(Dataset items)
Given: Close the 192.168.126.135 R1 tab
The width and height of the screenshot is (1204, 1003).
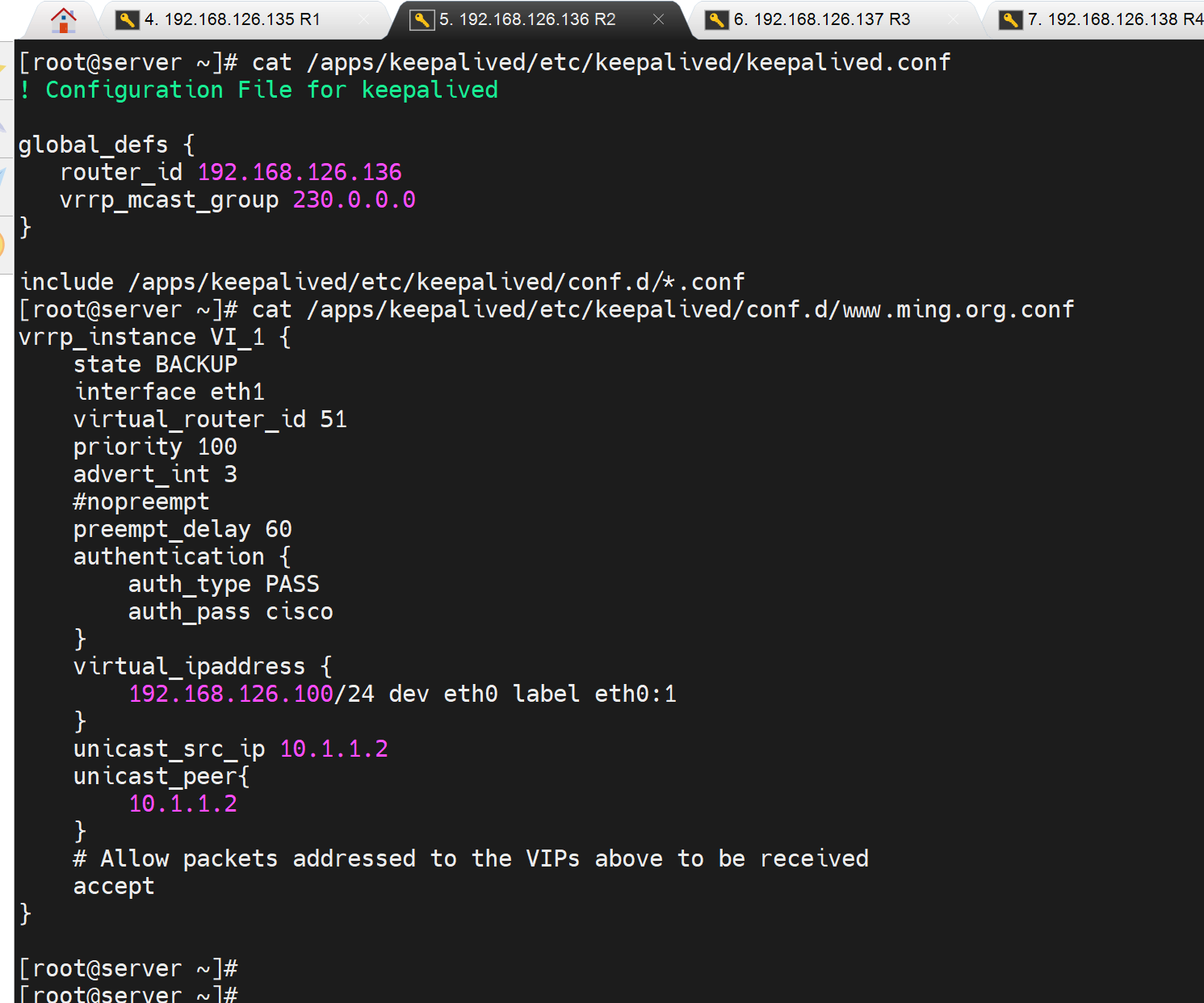Looking at the screenshot, I should 364,19.
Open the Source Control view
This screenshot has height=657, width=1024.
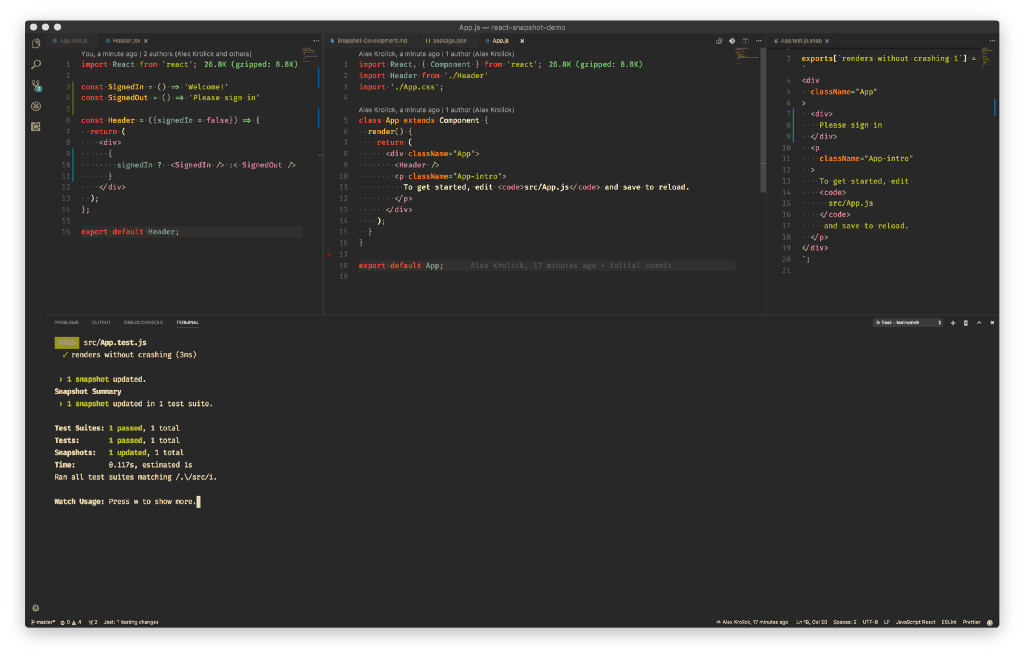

> **WORK TO BE COMPLETED**:
Produce the data again character for character, with the images left out.

> **EXERCISE ANSWER**:
Given: Close the 192.168.126.135 R1 tab
The width and height of the screenshot is (1204, 1003).
Looking at the screenshot, I should 364,19.
Open the Source Control view
This screenshot has height=657, width=1024.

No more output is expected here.